Documental americano
Dejar una marca en este mundo por amor es justo, si uno sabe lo que hace. Primero, hemos amado este mundo. Luego, nos extraviamos.
Merece la pena hacer justicia de corazón.
Me disculpo en primer lugar por las muchas palabras, porque quiero ser directo.
Confieso que he amado este mundo con todo mi corazón, porque si no, no creo que hubiera sido posible que me hiciera daño. Daño en el mismo corazón.
Yo también he conocido la amarga desesperación y el frío vacío con el que chocan mis mayores pasiones.
Hablo con el corazón. Y, si no fuera así, intento hablar con él, por medio de él. No tengo ninguna excusa. Nunca la tendré.
Empecemos por nuestro principio. Las pasiones humanas, naturales, reales, de este mundo y de ningún otro conocido.
Me apasiono como un niño y admiro en el secreto de mi corazón lo que parece un sueño inalcanzable.
Intento reproducir con palabras lo que no lo son y me lamento por imaginarme con insuficiente energía y entusiasmo, siendo todavía un joven en la violencia de este siglo. La violencia de su locura. La amenaza de su genio. El vaciamiento que no termina. La caída.
Si no puedo hacer más que irme por las ramas, si no quiero hacerlo, si no puedo controlarlo, aceptémoslo.

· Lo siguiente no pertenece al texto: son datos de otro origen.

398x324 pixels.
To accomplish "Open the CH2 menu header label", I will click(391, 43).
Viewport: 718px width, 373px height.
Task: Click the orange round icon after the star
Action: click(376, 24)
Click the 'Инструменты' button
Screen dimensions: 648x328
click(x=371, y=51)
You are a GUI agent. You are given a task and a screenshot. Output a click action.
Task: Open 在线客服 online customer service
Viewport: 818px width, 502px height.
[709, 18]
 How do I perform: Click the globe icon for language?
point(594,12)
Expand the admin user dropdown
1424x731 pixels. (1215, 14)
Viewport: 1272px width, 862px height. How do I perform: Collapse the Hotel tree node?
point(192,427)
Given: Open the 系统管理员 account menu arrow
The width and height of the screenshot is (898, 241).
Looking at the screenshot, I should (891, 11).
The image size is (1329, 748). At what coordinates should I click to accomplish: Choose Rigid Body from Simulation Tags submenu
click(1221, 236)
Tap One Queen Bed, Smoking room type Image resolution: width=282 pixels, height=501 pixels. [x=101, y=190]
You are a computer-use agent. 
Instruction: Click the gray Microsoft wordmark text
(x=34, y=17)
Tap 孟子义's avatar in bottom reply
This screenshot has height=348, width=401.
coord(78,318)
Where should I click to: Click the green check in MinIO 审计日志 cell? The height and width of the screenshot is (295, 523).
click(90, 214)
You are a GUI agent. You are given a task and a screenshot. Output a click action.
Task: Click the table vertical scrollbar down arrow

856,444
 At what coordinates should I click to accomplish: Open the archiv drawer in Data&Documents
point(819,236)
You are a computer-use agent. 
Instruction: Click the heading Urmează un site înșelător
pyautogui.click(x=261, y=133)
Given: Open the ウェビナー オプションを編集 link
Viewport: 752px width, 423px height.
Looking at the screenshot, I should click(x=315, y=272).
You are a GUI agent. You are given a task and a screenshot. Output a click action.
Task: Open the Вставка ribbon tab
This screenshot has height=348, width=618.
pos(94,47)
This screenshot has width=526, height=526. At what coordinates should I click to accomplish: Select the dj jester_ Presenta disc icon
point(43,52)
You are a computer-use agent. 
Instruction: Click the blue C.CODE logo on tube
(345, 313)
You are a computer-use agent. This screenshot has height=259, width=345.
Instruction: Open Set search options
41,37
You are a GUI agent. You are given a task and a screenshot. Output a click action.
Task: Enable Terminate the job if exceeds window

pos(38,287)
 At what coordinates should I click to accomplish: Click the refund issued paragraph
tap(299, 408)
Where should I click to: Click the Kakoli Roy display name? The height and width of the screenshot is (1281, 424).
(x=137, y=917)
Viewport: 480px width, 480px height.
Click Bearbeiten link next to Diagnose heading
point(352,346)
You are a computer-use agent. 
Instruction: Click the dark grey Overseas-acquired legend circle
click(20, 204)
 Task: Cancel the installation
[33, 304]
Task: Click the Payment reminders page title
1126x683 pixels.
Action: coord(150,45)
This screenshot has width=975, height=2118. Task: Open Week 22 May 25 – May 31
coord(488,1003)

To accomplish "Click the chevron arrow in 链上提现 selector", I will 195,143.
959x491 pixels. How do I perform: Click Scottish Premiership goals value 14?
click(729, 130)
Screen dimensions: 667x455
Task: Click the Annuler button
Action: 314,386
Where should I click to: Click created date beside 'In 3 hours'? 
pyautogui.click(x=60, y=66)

Aceptémoslo juntos, tú y yo, en este momento. Tú, mi lector, y yo, tu escritor. Tu igual, tu instructor. Tu aprendiz.
Si amo la mediocridad como la derrota, qué más puedo hacer? Tengo miedo de este mundo, porque ya lo conozco. Hago planes porque tengo miedo. Tengo miedo a contender y fracasar. A insistir.
Estoy escarmentado. Tengo miedo de estar escarmentado. Mi catarsis no ha terminado.
Soy persona que quiere ser personaje. Qué puedo hacer, si esto es así?
Qué puedo hacer, si no puedo aceptarme, si no sé quién soy? Reconocerlo. Reconocerme.
Una marca en el mundo no basta, si hay muchas. Habrá más. Parecerán mejores. Parecerá que enloquecemos muchas veces.
La suciedad está en el interior.
Me estanqué en el infierno cotidiano de mis padres. En el mismo pasado, del que no puedo salir. Devora el presente. No hay salida. Somos esta esclavitud, su expresión. Su secreto.
La violencia de unas palabras no puede ser vacía. Aunque se haya escrito mejor. Aunque no se haya entendido bien, si esto es posible.
Creo que esto es culpa mía. Mi carga. Aún lo creo. No he podido evitarlo. No he podido luchar más contra ello.
El tiempo es paz.
Qué sientes al ver el cartón?
Que los ojos de mi corazón admiraron un misterio que persiste.
Los discursos ya han fracasado, pero insisten. Nos atormentan y los vomitamos, como demonios. Volvemos a ellos. Yo reflexiono en silencio nuestra derrota.